“Stay, please,” she said, lifting herself on her elbows. “I won’t ask you to kiss me anymore. But don’t leave me alone up here. It’s creepy.”
Bastien hovered by the divan for a few, awkward heartbeats, until silently, he folded himself on the tiniest bit of free space next to her. When he finally dared a glance at Celine, something in his chest strained. He had made this the worst birthday for her.
“Come here,” he whispered.
Celine scooted over, laying her head on his lap. The short strands spilled out like tendrils of midnight. Bastien combed through them with careful strokes as exhaustion crept over Celine and she relaxed against him.
The candle was slowly reaching the end of the metal holder, the flame spurting its last sparks before going out completely. Bastien was suddenly aware of everything around him. The darkness felt tangible. Even Celine’s quiet breaths that delicately disrupted the silence pressed upon him, demanding attention.
Nothing he had ever done in his life had been more intimate than this.
Perhaps it was because being up here with her felt illicit. Perhaps because all she was doing was fall asleep on his lap, and the act was of such domesticity Bastien had never experienced before, that he didn’t want anything to disrupt it. He was afraid of even the slightest movement, lest she stirred and got up and the spell was broken.
What have you done to me, Celine LeBeau?
He had imagined this when he had asked her to reopen the studio together. Celine coming to him like a dream, the divan dipping slightly under her weight. She would lay her head on his lap after sewing all day and he would pick up a book, any book she wanted, and read it to her. He loved reading to her. Every day that he had done so, he had found a bit of peace.
Mindful not to startle her, Bastien moved his fingers from her hair to trace the thin curve of her brow. There were no lights now that the candle had fizzled out. The moonlight coming from the window fell on her face, turning her eyes a bright blue.
She was so beautiful it made every part of him hurt with longing.Longing, he realised with a start. Not desire. No, what he was feeling right now was something less impatient, mellower, that made him want to lower his head and place a kiss on every part of her face, starting with her dark brows and ending with her bow-shaped lips. He wanted to dip his head to the crook of her neck and lose himself in the perfume on her skin. He wanted her. Maybe he even loved her.
He also resented her for making him feel this way.
All these years of living to please himself overcome by the desperate wish to please someone else.
Bastien brushed his thumb over her brow.
“To ziba hasti,” he whispered softly in Farsi.
Celine shifted her head on his lap. “You think I’m beautiful?”
His eyes widened in surprise. He didn’t think she had been listening. Or that she could understand what he was saying. “You can hardly string two words together when you’re drunk but you can somehow flawlessly translate Farsi?”
“You told me…” Celine yawned, “to learn it…didn’t you?”
“And you actually did?
“I took a dictionary…from your house,” she went on sleepily.
He couldn’t believe it. “Celine LeBeau has turned into a thief now? What happened to your irrational fear of imprisonment?”
“You are a bad influence, Bastien Ménard,” Celine concluded.

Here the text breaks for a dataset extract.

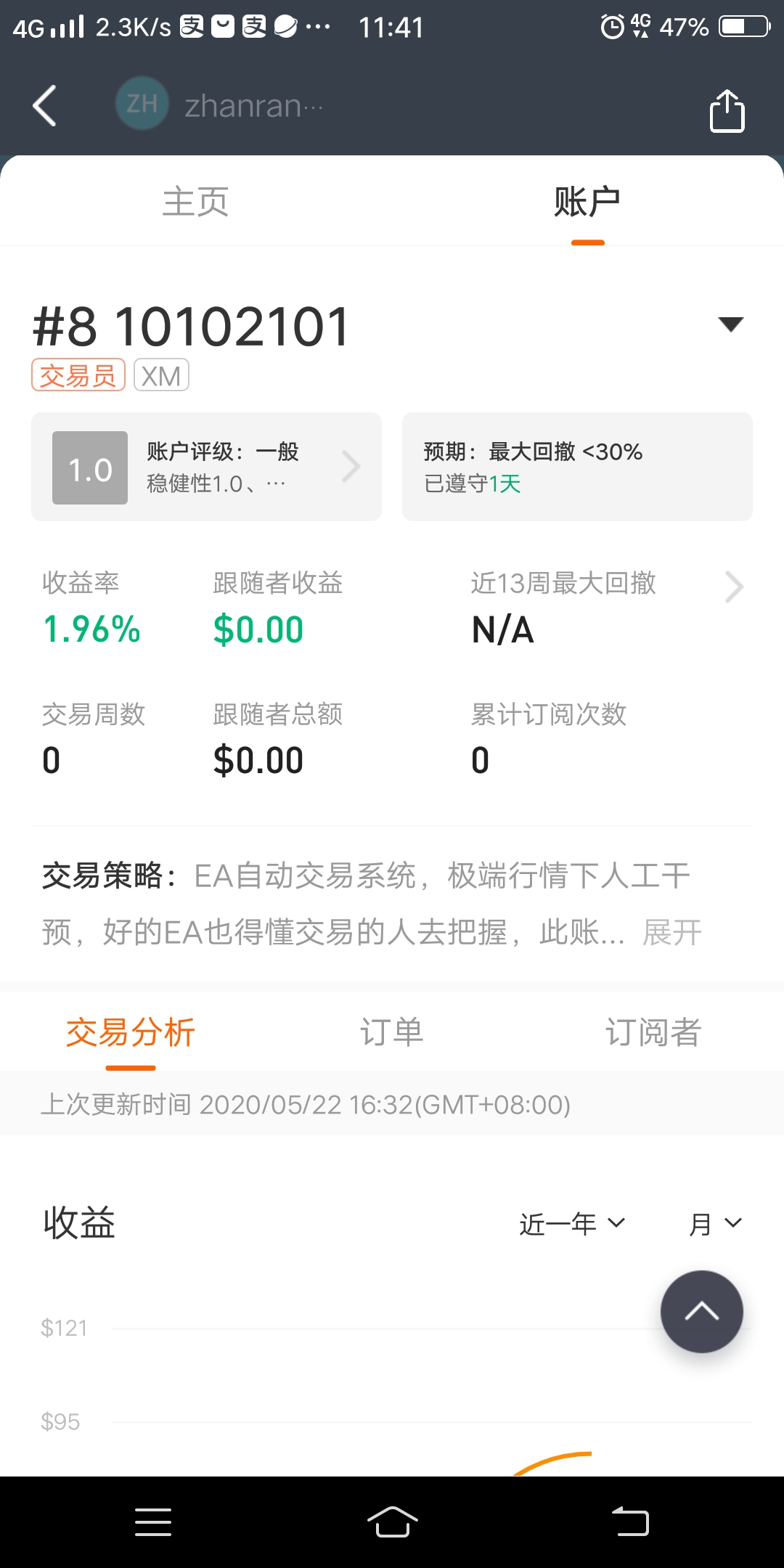This screenshot has height=1568, width=784.
Task: Switch to the 订单 tab
Action: pos(392,1032)

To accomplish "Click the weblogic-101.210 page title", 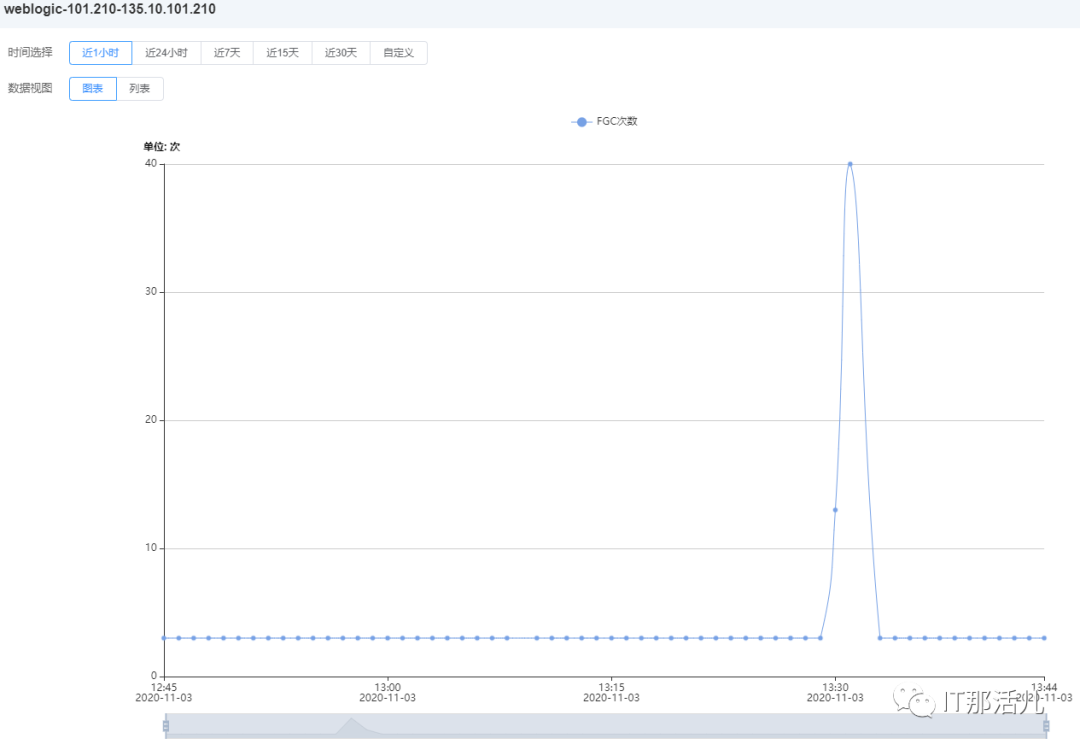I will (x=110, y=9).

In the silence that followed, her breathing turned even and faint as she fell asleep. Bastien’s eyes were straining too, exhaustion overcoming him, but he forced them open. Celine had become a dream he feared would vanish if he blinked one too many times. Come morning, she would remember none of this, and if this moment right here was all he was allowed with her, he didn’t want to lose it over sleep.
“Forgive me,” he whispered. “For everything I’ve ever done and said that has hurt you. And I know they’re quite a few.”
Chapter 30
It Only Takes a Loose Stitch
Celine fixed a star-shaped pin into her hair as she frantically bicycled down Rue Cambon to get to Maison Baudelaire. She was late. She was late and in disarray and if the doors were closed and she missed this round, she would never forgive herself.
Once the iron gate appeared with Gabriel tapping his foot impatiently, a clipboard propped against his hip, Celine hopped off her bicycle, leaning it against the House exterior, and tried to regulate her breaths. He didn’t look pleased to see her in the slightest.
“Mademoiselle LeBeau. Everyone else had already arrived an hour ago.”
“I know,” she returned hastily, trying not to keel over and heave. Her side was cramping. “I’m sorry.”